酒楼分三楼,一楼皆酒桌唯独中间舞榭歌台,四周筝与琵琶,掩面抱之。起舞的是位身着粉裳,身材姣好的女子,她随曲乐起舞,身姿灵动,身影骤现,翩若惊鸿,盈盈柔水。
再往外,有远道而来的看客,也有名怜的常客,欣喜若狂者赏金赠花,门外看客见美人一笑赞叹舞动倾城。往上是二楼,观赏佳舞的极好之地,隔间的窗户皆被推开,贵人公子倚靠窗边不禁赞叹,也有虎视眈眈者目不转睛盯着美人,意欲不明。
季渝嗤笑,与沈温红道:“你瞧对面二楼雅间,左数第二间。”
沈温红闻言望去,那雅间共三人,其中两人靠在窗边,看着下方高台。沈温红问道:“三人那间?”
季渝回道:“嗯,你见他们衣饰,看到什么?”
那方三人,独一人在里头,两人窗边。窗边两人身着黑色劲装,隐约可见腰间配刀,目光不善,似乎在观察什么。
沈温红瞬间明白,他柔声道:“身份不一般。”
季渝看着那方说道:“窗边两人应是侍卫,方才在街上我见过差不多佩刀侍卫。白日,侍卫不好好待在主人旁边,特意包了个雅间看人跳舞?”他问沈温红:“你觉得呢?”
沈温红思索一会,道:“里边还有一人,要不同为侍卫,要不便是他们的主人。若是主人,应在主座,那雅间格局与我们相仿,主座应是你我位置,而且包雅间看歌舞,最好的地方让给侍卫?”他摇头继续道:“若是侍卫,三人不着便装来此,可见另有目的。”
季渝不表态,笑不露齿继续说道:“再过去两间,看得见?”
沈温红不紧不慢地说:“见得,左数第四间,两个男人……”那雅间两人,服饰华丽,容貌清贵。见楼下高台起舞,面露欣喜,不住地说着什么,对楼下舞者极其在意,应是常客。

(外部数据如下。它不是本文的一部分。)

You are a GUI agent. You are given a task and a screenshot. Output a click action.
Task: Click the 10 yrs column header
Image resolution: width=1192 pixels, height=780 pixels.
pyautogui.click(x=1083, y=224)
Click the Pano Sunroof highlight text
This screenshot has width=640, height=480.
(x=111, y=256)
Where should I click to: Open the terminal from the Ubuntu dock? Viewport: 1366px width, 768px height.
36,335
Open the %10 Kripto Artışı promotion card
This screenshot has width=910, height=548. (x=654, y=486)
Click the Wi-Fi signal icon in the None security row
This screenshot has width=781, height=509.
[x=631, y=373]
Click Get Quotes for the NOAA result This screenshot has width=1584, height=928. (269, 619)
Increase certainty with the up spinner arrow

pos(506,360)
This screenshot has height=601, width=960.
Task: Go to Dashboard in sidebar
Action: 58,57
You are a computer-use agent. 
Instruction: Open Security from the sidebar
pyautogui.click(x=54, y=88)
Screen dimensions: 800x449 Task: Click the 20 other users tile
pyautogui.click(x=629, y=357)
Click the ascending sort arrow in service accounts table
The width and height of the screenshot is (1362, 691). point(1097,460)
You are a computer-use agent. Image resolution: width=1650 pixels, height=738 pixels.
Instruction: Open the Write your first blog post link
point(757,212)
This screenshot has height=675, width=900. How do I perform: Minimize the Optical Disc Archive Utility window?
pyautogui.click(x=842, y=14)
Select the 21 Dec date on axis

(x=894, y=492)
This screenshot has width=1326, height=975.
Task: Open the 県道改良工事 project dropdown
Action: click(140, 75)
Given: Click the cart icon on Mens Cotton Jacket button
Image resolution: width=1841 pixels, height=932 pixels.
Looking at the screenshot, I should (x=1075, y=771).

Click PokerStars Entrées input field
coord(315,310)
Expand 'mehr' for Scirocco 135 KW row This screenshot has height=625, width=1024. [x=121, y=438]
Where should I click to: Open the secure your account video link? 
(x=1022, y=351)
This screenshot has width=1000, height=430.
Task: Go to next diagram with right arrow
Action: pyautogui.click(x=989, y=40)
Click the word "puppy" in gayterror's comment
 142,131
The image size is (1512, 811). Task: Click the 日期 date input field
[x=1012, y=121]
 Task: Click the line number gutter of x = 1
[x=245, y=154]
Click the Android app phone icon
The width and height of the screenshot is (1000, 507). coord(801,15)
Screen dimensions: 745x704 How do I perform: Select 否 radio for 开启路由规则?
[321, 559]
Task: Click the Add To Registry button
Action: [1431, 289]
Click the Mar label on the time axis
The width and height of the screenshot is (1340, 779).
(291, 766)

沈温红道:“倒是与方才那间相反。”
季渝道:“不错,这一对比,谁别有心思看得一清二楚。”他看了一会,见那舞者一步上前,恰好踩在舞台边缘,舞者不慌不乱转身回到中间,“这人腿脚功夫很稳。”
刚才状况,沈温红也看得见,他闭目凝神片刻,开口与季渝说道:“那师兄可知,那舞者并非姑娘。”
季渝一顿,目光放在那舞动的身影上,仍有疑惑,问道:“你怎么看出?”
沈温红酌酒一杯,笑道:“师兄见那人下盘稳当,这不奇怪,舞者为了练舞时常锻炼腿脚。舞者腿脚功夫如何可见这人功底如何。可奇怪的是,一个经常跳舞的人,在自己熟悉的舞台起起落落多次,怎会一脚踩在边缘,险些落台”
季渝很有兴趣,他道:“他不熟悉这个地方,或者说他并不经常跳舞。”
沈温红道:“下盘功夫稳,不习惯舞台,这是矛盾点。仅凭这点,我也不能全然断定此人就是假冒的。”他故意停顿了一会,微笑看着季渝,继续说道:“他不够坦荡。”
“虽面纱遮面,不过若是身经百战的舞者,面对看客,要以自然笑容去回应,美人一笑自是倾国倾城。可台上那人,他看向每个方向的时候,眉头未松,像是怀着目的去探究什么?首先这容貌状态,就不过关。其次他有意遮掩脖颈,手指动作每逢经过那处时未能放开,下腰转身时,若是仔细观察会发现他上身动作略有拘束。”沈温红问:“师兄知道为何?”